A prison in the colonial world is an expensive indulgence to spend on those in society least deserving of its funds. The cost
of the building alone was prohibitive, but when you added the cost of maintenance it became a complete extravagance. Food
had to be bought, prepared, and delivered. Fresh water had to be pumped and made available. Wood had to be chopped and stoked
on the coldest of winter nights. And of course, someone had to be paid to make sure those inside never got out. In a colony
based around commercial interests, where ambitious members of the British working class could scarcely be attracted to come
in the first place, finding a white man content to spend his life babysitting the low life was impractical. The modern prison
system that would be born decades later in that Quaker city to the south simply didn't exist yet. And even then, incarceration
was too damn expensive. As said, New York has always been a city based around making money. So New York had no real prison
in 1741, just the jail. Nobody had the time, or desire, to waste time policing, not if there was money to be made.

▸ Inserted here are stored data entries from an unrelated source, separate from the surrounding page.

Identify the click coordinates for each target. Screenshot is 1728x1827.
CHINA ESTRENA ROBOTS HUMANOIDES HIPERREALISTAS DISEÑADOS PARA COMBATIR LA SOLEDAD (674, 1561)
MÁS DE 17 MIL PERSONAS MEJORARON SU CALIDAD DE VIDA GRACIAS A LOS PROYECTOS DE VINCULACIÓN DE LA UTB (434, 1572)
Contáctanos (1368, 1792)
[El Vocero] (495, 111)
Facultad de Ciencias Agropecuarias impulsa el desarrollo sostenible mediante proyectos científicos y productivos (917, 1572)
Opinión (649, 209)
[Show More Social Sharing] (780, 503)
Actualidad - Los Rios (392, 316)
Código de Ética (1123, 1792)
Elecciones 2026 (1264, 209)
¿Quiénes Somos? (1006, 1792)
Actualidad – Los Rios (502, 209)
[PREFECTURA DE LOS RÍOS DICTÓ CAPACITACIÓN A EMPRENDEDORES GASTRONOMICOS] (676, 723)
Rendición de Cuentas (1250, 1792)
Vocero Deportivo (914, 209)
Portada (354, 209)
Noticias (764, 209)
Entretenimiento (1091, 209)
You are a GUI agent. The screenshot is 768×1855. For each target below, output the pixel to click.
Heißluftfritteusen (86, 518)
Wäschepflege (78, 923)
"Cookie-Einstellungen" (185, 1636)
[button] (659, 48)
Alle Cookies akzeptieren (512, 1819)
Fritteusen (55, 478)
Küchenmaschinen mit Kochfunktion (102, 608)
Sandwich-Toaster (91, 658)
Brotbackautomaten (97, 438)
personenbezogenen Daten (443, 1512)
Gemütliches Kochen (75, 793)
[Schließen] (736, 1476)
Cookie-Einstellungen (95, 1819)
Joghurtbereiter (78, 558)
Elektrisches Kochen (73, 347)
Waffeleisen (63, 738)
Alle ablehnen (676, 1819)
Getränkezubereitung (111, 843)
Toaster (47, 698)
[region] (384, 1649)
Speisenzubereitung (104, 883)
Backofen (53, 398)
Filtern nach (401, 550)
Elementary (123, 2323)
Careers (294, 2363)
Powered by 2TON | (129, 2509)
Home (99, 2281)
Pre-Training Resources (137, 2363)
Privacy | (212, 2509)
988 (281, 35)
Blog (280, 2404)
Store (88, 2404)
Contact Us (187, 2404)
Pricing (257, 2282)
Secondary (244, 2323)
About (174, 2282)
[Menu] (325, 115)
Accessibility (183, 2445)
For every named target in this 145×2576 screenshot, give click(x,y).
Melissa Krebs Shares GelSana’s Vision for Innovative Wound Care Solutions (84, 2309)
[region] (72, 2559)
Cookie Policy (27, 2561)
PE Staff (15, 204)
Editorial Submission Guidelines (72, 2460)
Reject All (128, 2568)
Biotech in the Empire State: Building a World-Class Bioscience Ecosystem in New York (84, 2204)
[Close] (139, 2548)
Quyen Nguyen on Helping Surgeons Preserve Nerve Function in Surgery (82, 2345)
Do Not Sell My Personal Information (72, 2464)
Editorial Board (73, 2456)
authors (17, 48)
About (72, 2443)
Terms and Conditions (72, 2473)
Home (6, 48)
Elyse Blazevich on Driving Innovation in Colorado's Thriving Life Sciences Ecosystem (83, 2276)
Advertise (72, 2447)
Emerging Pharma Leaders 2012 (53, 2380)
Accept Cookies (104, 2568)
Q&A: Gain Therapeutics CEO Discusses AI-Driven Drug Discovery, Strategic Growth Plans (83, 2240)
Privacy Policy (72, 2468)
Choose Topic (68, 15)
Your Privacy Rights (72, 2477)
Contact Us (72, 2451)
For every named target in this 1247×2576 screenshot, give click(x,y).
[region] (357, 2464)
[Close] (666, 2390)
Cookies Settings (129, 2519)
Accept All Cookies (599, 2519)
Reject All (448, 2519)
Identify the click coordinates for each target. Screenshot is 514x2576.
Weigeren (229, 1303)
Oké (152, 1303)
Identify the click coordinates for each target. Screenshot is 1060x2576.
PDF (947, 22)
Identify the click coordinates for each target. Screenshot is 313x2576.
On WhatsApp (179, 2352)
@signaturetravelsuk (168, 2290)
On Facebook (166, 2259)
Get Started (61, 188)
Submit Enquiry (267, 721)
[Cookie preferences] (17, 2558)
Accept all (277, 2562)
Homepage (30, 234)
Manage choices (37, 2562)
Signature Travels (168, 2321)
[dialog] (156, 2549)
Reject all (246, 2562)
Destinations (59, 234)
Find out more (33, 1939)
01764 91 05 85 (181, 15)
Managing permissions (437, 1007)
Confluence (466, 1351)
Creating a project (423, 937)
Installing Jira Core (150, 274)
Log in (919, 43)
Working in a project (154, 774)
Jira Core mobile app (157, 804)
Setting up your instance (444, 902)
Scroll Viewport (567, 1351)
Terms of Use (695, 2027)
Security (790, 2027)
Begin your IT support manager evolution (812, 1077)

The criminal punishments of the era reflect that this was a colony that was economically focused, as opposed to morally driven.
Whites who committed societal misdemeanors were punished in their purses. If convicted, whites could post a bond of good behavior,
their fortunes being held ransom to ensure their future actions. Some were simply fined outright, occasionally losing their
entire estate for severe crimes. Those without means could find themselves sold into indentured servitude, literally working
off their debt to society. It always came down to money in New York, and what was most cost effective, boiling down to what
the majority of Europeans in this society cared about most. Money was the reason they had left their old lives a continent
away in the first place. But when it came to discipline for severe crimes, or discipline of enslaved Africans who were both
penniless and whose humanity was seen to be of the lowest sort along the Great Chain of Being, the realities of colonial punishment
were much more harsh. The punishments meted were physical, fast, and dramatic. That was the attraction of public torture and
execution. Instead of taking decades to punish a convicted criminal for his crime, the matter could be over in hours. Even
minutes.

For non-capital offenses, the common punishment was flogging with a rod, or whipping. That would do you. This would take place
in a public place, usually on a market day so you could get a good crowd for both the prisoner's humiliation and to serve
as a warning to others. In one instance of the period, constables marched an insolent slave through the entire metropolis,
giving him a lash at each intersection. Quite the tour of the city, it was. A far cry from a mere spanking, it was standard
for a flogging to last for at least thirty-nine lashes. Death from shock or infection happened all the time. The humiliation
alone was more than some could bear. In 1743, one sensitive would-be whipping post victim cut his own throat to avoid the
horror of the lash.

For many others, a pillorying was their equally morbid fate. Marched into stocks, the convicted was required to stick his
head, hands, and sometimes feet into the wooden pillory, which was then locked down in place. This made the pilloried fairly
accessible, not to mention vulnerable when the crowd started throwing rocks and animal shit at their head, which of course
the onlookers did. Once the crowd had exhausted its arsenal, then came the bad part. For the finale, they cut off the convict's
ear. This last bit was a true crowd-pleaser, provoking victorious cheers from the thrilled spectators. After that, they let
them go. It was possible afterward to still hear in that ear-hole okay (if it didn't get infected), but still. Nobody wants
to be known as the crooked arse with the hole in their head for the rest of their lives, do they?